The judgment in the MTN case also has further implications. One of the reasons why section 10(18) delays the VAT payment until the voucher is redeemed, is because the nature of the goods or services, and whether they are standard rated, zero rated or exempt cannot be determined at the time the voucher is sold. In the case of MTN, the current products or services for which the multi-purpose voucher can be used are all standard rated. However, if MTN adds zero rated, exempt or non-taxable options for which the main wallet can be applied, for example to make a donation to a charity or to pay a credit life insurance premium, such non-taxable transactions will be subject to VAT because the multi-purpose voucher is now ruled to be a section 10(19) voucher.
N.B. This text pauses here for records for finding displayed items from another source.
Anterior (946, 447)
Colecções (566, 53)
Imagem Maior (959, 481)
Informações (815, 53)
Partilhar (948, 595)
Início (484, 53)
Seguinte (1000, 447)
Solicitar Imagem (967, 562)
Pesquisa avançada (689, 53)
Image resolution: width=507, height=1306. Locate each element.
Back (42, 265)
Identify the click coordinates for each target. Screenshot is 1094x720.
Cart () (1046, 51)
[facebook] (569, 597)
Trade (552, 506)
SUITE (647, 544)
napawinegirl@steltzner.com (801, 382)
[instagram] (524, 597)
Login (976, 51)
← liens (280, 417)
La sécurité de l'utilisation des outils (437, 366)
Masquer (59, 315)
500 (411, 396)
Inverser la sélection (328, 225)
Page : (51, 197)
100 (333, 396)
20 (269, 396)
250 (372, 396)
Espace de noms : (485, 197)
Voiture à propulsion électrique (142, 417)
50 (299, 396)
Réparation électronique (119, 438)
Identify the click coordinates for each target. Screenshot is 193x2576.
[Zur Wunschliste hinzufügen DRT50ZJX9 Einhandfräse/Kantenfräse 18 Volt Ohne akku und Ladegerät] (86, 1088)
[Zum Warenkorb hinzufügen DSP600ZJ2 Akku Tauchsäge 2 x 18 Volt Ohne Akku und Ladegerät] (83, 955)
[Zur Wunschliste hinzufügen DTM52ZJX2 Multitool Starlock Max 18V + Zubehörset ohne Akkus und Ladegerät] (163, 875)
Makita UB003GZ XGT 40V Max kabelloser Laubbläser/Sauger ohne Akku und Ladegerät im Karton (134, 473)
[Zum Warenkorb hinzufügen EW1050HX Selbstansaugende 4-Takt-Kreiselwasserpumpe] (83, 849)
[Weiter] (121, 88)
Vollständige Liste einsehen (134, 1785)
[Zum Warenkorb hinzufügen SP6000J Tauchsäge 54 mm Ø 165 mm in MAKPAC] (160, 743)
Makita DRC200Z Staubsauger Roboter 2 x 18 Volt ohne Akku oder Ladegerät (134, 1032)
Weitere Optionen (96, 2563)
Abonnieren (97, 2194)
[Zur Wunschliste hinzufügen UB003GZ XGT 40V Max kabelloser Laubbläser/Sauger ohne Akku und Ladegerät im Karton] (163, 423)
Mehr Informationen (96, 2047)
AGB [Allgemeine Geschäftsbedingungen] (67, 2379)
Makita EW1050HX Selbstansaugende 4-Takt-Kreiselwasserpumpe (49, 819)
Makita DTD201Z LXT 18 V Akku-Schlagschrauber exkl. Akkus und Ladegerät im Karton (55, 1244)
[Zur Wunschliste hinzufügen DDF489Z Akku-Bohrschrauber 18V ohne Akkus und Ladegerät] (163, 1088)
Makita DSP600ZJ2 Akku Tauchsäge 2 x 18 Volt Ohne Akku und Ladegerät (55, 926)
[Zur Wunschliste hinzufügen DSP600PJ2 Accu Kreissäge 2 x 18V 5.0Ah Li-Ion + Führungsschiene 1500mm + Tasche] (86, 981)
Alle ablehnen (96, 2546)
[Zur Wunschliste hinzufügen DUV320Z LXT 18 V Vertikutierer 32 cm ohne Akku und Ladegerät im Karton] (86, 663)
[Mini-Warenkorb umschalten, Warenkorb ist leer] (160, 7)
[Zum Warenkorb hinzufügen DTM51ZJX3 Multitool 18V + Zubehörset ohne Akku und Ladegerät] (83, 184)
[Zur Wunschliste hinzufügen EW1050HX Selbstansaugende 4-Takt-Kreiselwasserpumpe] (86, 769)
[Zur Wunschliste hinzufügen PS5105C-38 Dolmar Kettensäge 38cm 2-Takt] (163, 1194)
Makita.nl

A further question that arises is who should pay the VAT, and when, if a multi-purpose voucher such as the MTN voucher is issued by a third party. What would the position be if a third party issues a multi-purpose voucher which can be redeemed for services or products provided by multiple service providers?

The judgment in the MTN case leaves us with more questions than answers on the complex subject of VAT and vouchers. The provisions of the VAT Act which deal with vouchers were included in the VAT Act when VAT was introduced almost 30 years ago and have not been amended since. The VAT Act has not kept up with the rapid expansion in digital technologies and the proliferation in business promotion initiatives involving vouchers. Perhaps now is the time to review and amend these provisions.